2. To promote health and fitness in the community in particular but not exclusively through the provision of swimming, sports and health related training and coaching

3. To promote, organise and facilitate co-operation and partnership between third sector statutory and other relevant bodies in the achievement of the above purposes.

==Description==
The pool measures 33.3 m x 12.5 m.

The Park has a small cafe with open air facilities that is open in the summer season and for special events.  It serves both the public park and the swimming pool garden area and is run by a local family under a franchise agreement that has a number of years still to run.  The Trustees recognise the importance of this facility and there is scope for development. At this time, however, the provision of good sports/health related facilities is being given a higher priority.

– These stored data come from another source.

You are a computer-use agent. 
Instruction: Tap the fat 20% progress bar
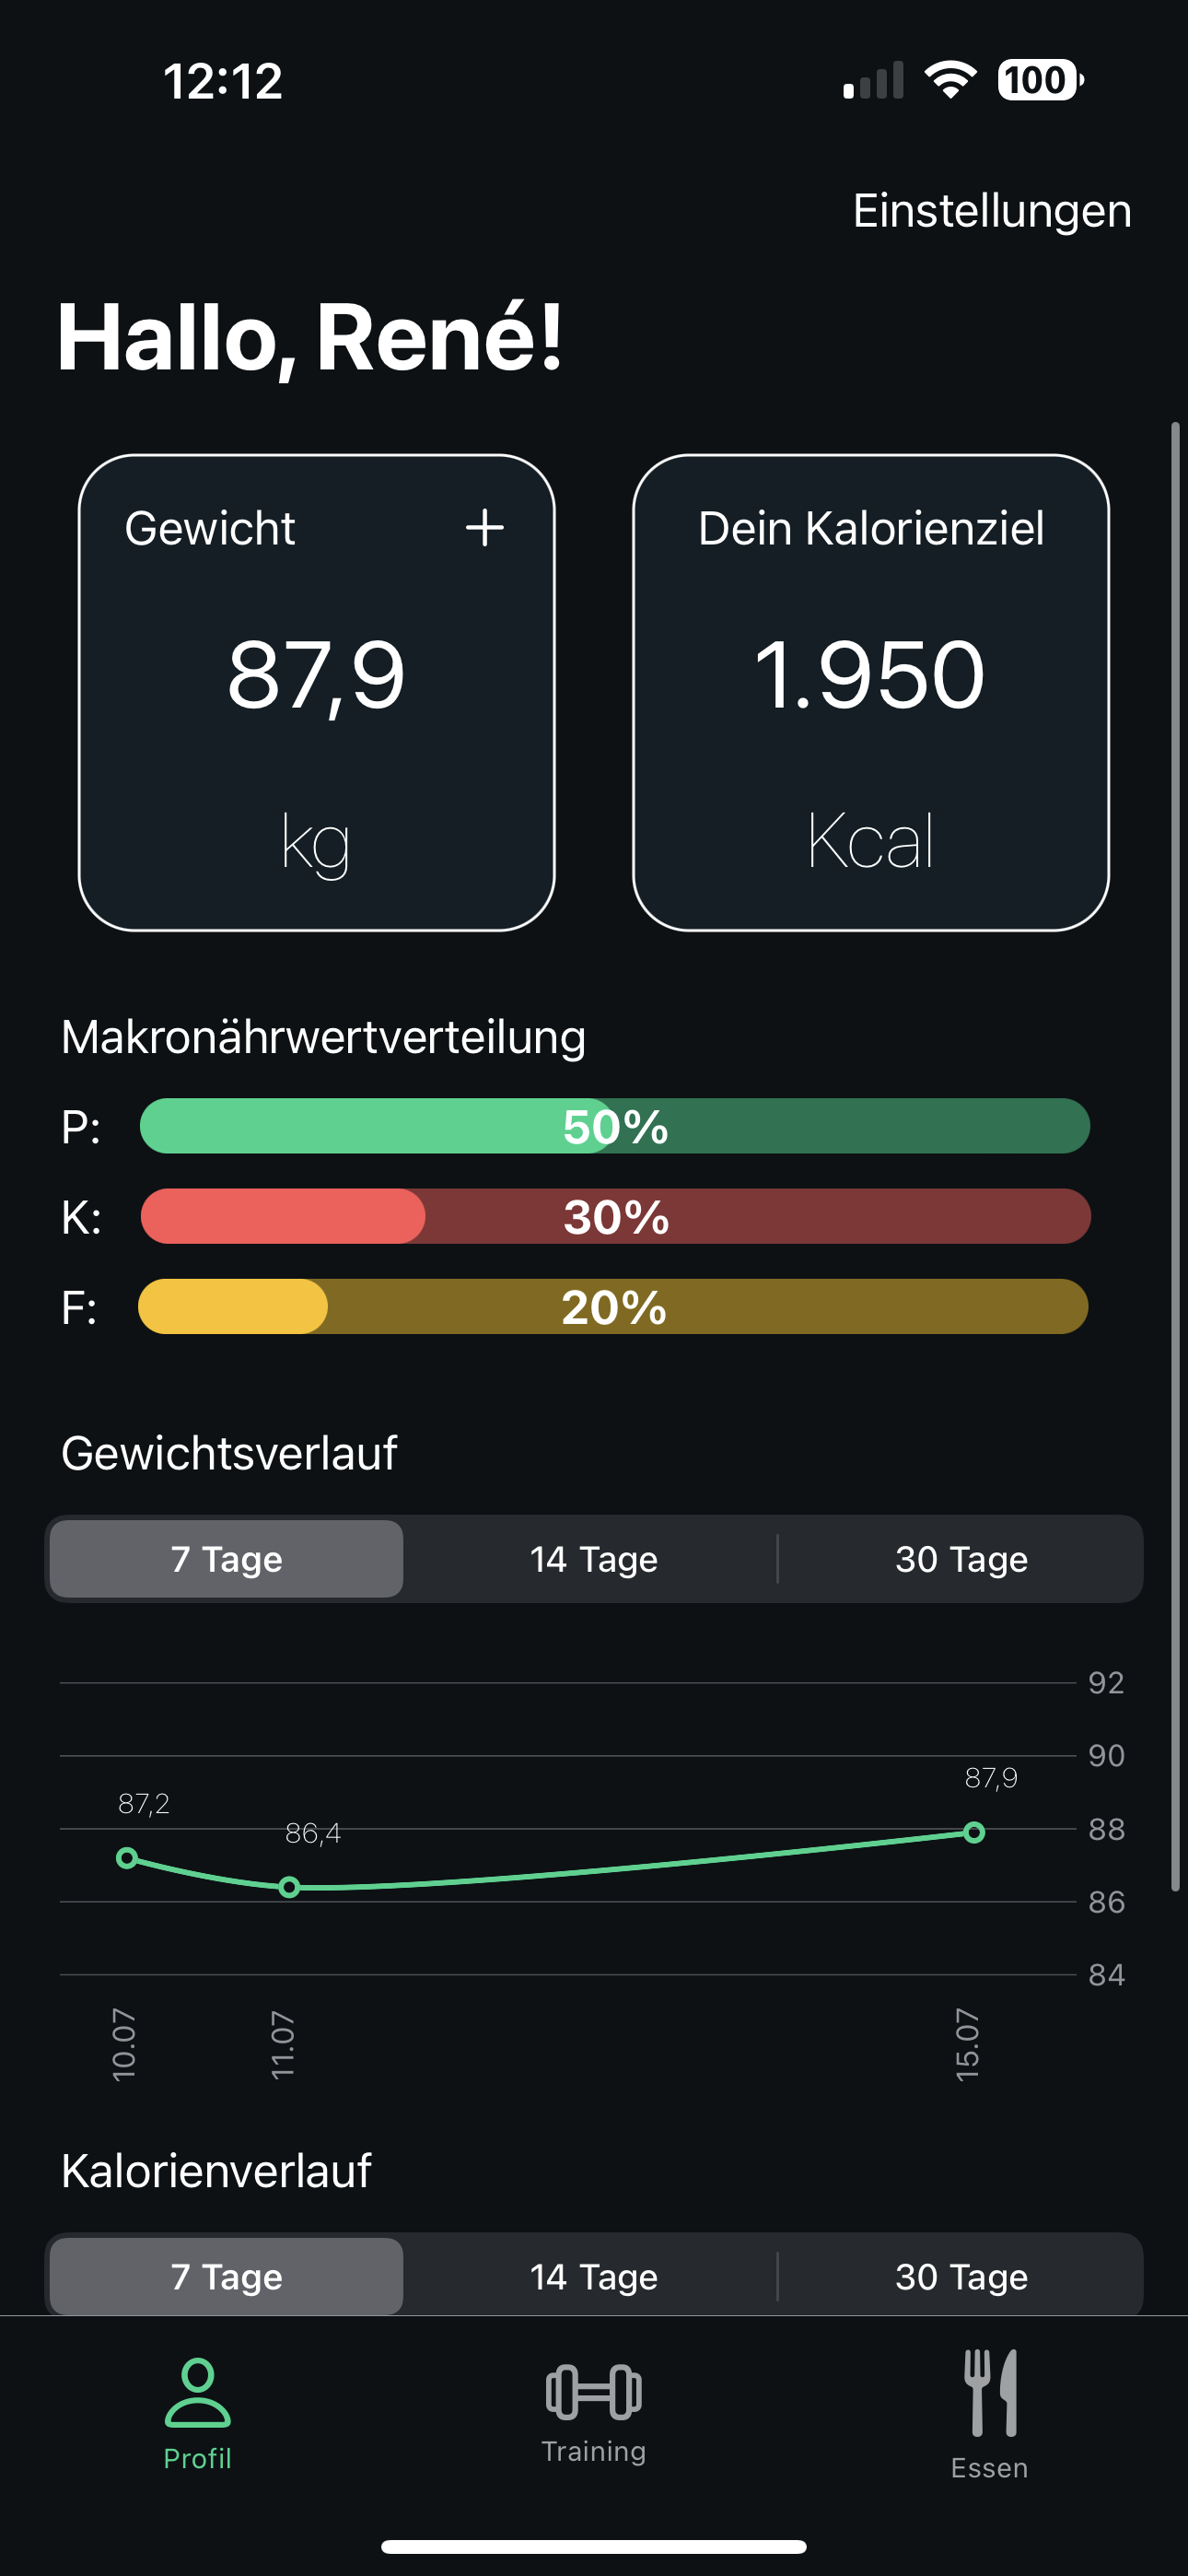pos(613,1306)
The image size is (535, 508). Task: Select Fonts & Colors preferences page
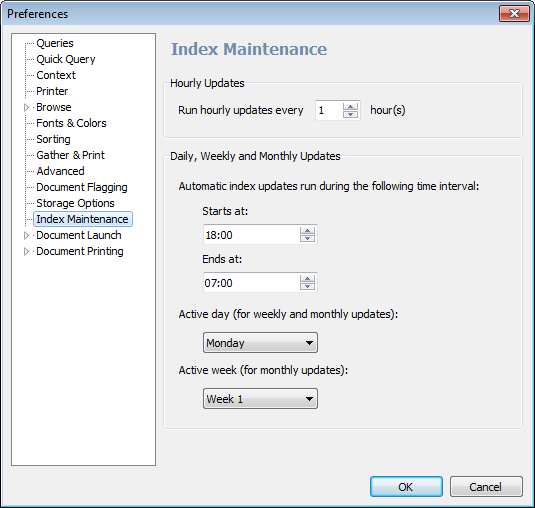click(71, 123)
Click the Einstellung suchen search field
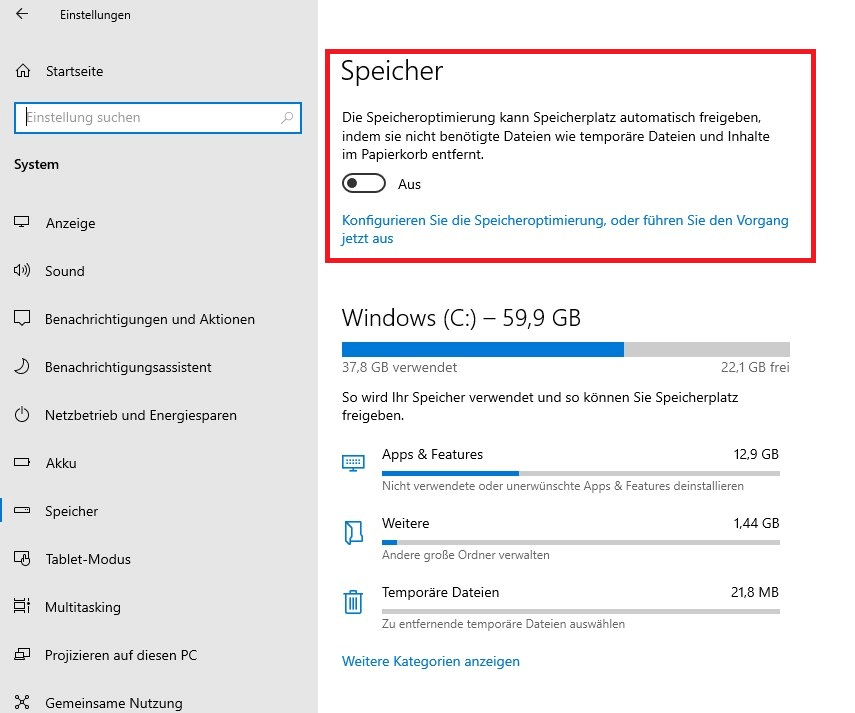The height and width of the screenshot is (713, 855). (x=158, y=118)
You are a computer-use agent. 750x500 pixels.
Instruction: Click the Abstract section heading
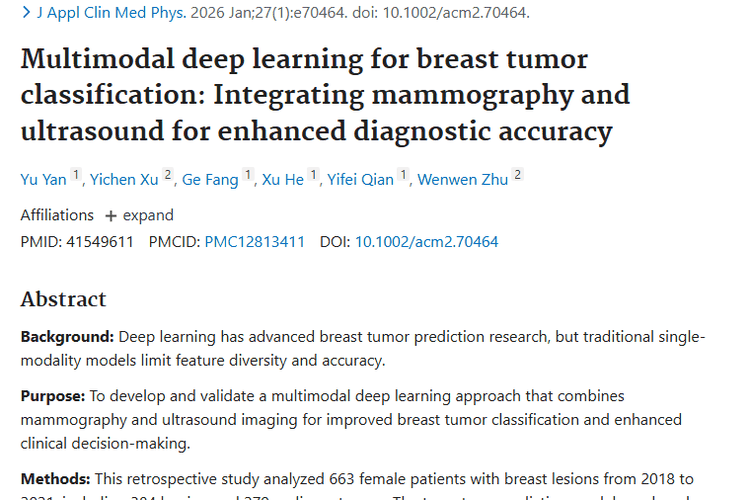[63, 299]
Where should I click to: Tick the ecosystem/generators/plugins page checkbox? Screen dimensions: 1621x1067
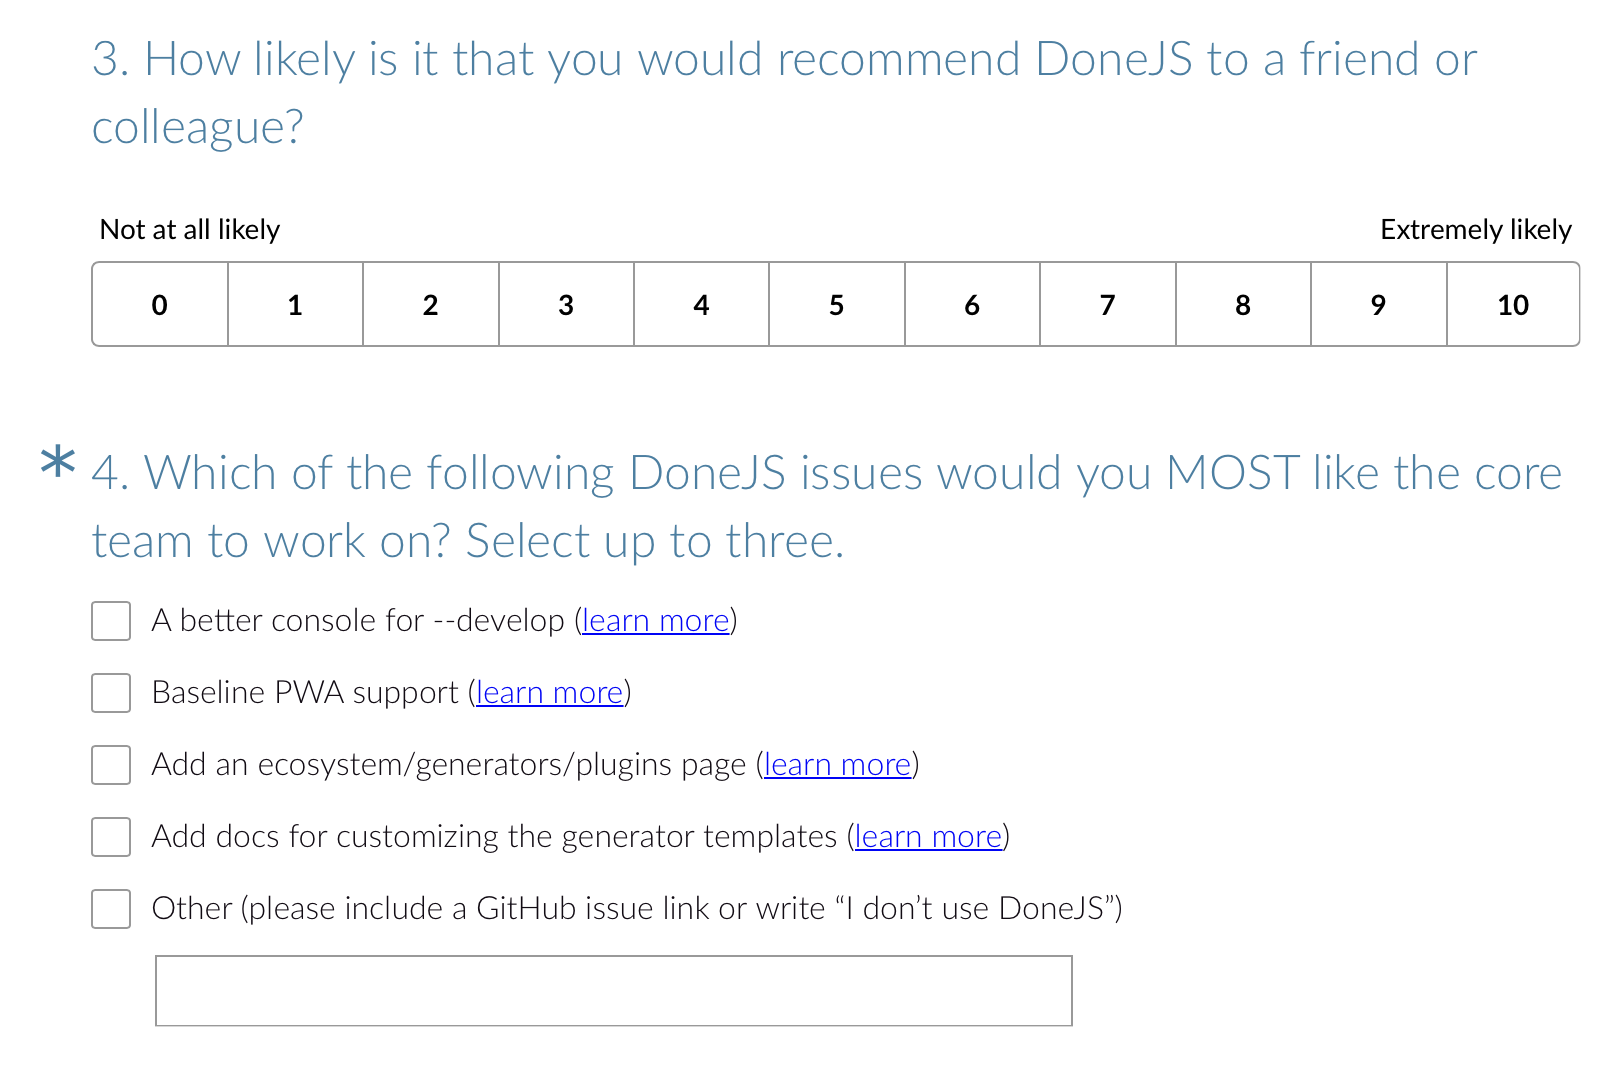pyautogui.click(x=111, y=765)
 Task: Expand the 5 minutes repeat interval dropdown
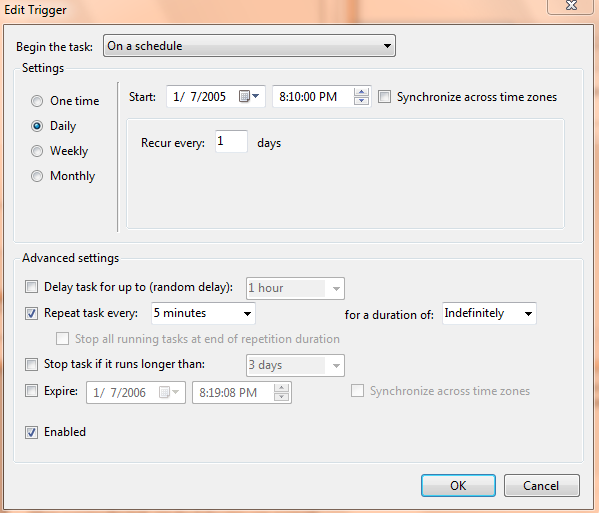coord(203,313)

The Park and its gardens are open to all throughout the year including the children's play area. The Park is popular for family picnics and available sports are bowls, tennis, croquet, cricket (for which there are independent clubs) and mini golf.  Parking is provided free.

The caravan/camping site has 73 touring pitches and up to 40 tenting pitches.  The site is full every weekend and during the school summer holidays. Historically the caravan/camping site has been critical in subsidising the running of the Pool and Park.